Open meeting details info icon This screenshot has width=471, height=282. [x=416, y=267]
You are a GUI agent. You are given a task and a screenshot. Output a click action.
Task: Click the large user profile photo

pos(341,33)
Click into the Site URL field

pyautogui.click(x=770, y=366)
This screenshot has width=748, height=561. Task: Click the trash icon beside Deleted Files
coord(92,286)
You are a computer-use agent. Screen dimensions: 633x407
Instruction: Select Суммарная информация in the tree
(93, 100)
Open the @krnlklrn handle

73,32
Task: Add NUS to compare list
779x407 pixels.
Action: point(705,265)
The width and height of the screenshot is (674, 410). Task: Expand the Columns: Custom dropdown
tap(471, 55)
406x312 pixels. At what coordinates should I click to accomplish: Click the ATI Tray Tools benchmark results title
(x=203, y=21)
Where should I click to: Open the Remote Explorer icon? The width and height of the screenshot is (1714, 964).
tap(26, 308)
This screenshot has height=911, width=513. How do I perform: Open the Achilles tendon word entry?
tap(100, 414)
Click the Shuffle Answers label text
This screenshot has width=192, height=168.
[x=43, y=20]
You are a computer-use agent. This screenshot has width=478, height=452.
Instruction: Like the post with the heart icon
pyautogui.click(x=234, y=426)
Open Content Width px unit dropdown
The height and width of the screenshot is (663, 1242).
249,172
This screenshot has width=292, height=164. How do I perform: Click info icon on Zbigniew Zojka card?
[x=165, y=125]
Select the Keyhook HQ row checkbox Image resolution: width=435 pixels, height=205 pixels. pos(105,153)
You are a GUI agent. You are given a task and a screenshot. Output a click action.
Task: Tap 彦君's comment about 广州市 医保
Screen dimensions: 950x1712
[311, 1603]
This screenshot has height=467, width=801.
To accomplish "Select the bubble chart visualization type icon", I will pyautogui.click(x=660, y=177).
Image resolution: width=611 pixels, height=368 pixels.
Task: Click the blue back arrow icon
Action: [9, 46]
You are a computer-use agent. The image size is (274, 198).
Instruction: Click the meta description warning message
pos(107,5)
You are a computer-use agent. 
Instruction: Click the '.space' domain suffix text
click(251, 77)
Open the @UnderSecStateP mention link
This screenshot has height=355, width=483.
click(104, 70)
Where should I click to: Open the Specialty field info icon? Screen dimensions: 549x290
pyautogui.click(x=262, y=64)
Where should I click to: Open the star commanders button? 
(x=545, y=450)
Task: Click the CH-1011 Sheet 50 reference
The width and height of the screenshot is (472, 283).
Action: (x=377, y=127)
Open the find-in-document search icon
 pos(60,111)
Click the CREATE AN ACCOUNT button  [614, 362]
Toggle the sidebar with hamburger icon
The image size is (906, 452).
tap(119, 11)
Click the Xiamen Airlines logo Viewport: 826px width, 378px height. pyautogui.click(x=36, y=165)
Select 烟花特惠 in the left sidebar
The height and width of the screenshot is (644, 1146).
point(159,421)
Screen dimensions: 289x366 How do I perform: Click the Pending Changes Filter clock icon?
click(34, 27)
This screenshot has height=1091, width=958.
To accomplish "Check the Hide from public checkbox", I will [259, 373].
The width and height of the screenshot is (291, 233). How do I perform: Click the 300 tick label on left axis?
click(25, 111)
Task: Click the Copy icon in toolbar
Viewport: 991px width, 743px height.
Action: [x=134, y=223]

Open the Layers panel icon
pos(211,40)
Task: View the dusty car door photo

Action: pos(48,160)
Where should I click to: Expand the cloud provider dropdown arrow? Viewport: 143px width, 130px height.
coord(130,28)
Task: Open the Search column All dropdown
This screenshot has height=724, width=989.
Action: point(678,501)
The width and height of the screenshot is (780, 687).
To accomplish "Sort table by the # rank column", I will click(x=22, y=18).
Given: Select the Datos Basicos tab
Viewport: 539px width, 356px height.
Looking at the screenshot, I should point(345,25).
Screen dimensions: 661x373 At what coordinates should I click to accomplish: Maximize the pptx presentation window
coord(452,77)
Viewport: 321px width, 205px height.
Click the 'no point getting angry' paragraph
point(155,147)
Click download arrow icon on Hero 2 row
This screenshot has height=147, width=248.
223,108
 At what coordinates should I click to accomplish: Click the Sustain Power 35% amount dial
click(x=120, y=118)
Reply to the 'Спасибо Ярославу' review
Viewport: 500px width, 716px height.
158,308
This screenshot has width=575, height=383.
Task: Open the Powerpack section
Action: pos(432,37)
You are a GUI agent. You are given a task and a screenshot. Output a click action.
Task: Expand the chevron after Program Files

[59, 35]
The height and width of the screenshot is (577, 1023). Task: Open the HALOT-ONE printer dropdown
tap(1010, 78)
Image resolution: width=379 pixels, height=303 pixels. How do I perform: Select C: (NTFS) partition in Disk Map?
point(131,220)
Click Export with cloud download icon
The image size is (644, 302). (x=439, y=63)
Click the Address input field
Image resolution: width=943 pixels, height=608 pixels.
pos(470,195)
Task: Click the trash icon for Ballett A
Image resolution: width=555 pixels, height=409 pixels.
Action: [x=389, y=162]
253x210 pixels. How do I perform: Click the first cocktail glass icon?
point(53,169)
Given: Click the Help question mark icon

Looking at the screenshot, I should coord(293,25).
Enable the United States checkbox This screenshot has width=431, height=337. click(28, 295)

EXERCISE INSTRUCTIONS:
Skip all lines ahead of the one containing "Given: Click the Help question mark icon". Reproduce that line and the remainder of the listing above exactly.

RESULT:
Given: Click the Help question mark icon

Looking at the screenshot, I should coord(293,25).
Enable the United States checkbox This screenshot has width=431, height=337. click(28, 295)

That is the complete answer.